Fed’s Hammack Warns Inflation Must Fall Despite Oil Shock

by | Mar 7, 2026 | Business & Economy | 0 comments

Rising oil prices and economic uncertainty are complicating the U.S. Federal Reserve’s fight against inflation. However, Cleveland Federal Reserve President Beth Hammack said the central bank must continue pushing inflation lower toward its target.

Hammack emphasised that the Fed must remain focused on its 2% inflation goal, even as global developments create new economic risks. Meanwhile, policymakers are watching both inflation data and labour market trends closely.

📉 Fed Prioritises Inflation Target

Hammack explained that the Federal Reserve must ensure inflation continues moving toward the 2% target. Therefore, policymakers will closely evaluate incoming economic data before adjusting interest rates.

She noted that the central bank expects inflation pressures to moderate over time. However, officials remain cautious because new shocks could slow that progress.

“The central bank must ensure inflation returns to its target,” Hammack said while discussing current policy challenges.

As a result, the Fed may keep its current policy stance until clearer trends appear.

🛢️ Oil Price Surge Adds Uncertainty

Meanwhile, rising oil prices have introduced new uncertainty for policymakers. Energy costs have climbed due to geopolitical tensions, which can quickly push consumer prices higher.

Consequently, higher fuel prices could complicate the Fed’s effort to stabilise inflation. At the same time, officials must determine whether the oil surge represents a temporary shock or a longer-term risk.

Hammack stressed that the Fed must examine both the magnitude and duration of the oil price increase before changing policy.

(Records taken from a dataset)
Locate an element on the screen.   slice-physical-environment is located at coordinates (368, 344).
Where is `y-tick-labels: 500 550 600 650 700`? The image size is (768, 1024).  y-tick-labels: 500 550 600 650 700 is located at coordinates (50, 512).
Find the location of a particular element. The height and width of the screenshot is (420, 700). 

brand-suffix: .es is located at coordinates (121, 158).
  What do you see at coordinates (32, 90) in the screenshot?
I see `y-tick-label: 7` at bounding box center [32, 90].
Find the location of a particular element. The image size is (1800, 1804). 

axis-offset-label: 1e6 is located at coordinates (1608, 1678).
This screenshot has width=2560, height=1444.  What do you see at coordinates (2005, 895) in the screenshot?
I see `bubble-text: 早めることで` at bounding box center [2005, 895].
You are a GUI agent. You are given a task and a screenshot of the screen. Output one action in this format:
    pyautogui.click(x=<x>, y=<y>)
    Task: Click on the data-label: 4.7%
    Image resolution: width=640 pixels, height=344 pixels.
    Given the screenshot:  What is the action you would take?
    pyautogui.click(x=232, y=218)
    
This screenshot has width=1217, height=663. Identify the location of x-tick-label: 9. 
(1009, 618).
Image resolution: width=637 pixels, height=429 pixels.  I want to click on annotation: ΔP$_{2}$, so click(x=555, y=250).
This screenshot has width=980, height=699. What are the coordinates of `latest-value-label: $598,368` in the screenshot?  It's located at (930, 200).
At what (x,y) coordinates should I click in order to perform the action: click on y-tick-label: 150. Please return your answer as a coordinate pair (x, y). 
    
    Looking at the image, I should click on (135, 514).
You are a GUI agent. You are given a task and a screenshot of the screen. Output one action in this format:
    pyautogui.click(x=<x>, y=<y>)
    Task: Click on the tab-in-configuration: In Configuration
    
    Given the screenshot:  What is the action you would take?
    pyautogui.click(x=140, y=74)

*Exercises*
**a.** Please transcribe the portion of the Fed inflation article starting with "Meanwhile, rising oil" and going on through "consumer prices higher.".
**b.** Write the next part of the Fed inflation article, picking up after its last sentence.
The lines have no part in the work on the Fed inflation article.

*Responses by item number*
**a.**
Meanwhile, rising oil prices have introduced new uncertainty for policymakers. Energy costs have climbed due to geopolitical tensions, which can quickly push consumer prices higher.

**b.**
👷 Labour Market Weakness Raises Concerns

At the same time, the labour market has shown signs of slowing. New economic data revealed that the U.S. economy lost around 92,000 jobs in February, raising concerns about employment trends.

This development creates a difficult policy environment. On one hand, the Fed must control inflation. On the other hand, weaker job growth could require economic support.

Therefore, policymakers must carefully balance price stability and employment, the two goals of the Federal Reserve’s mandate.

⚖️ Policy Decisions May Depend on Late-2026 Inflation

Hammack said the Fed expects inflation to ease gradually. However, she warned that the central bank could adopt tighter policy later in 2026 if inflation fails to decline sufficiently.

For now, the Fed appears willing to hold interest rates steady while monitoring economic conditions. Meanwhile, officials will continue analysing how energy prices, labour data, and global developments affect inflation.

Consequently, the coming months will play a key role in shaping the Federal Reserve’s next policy decisions.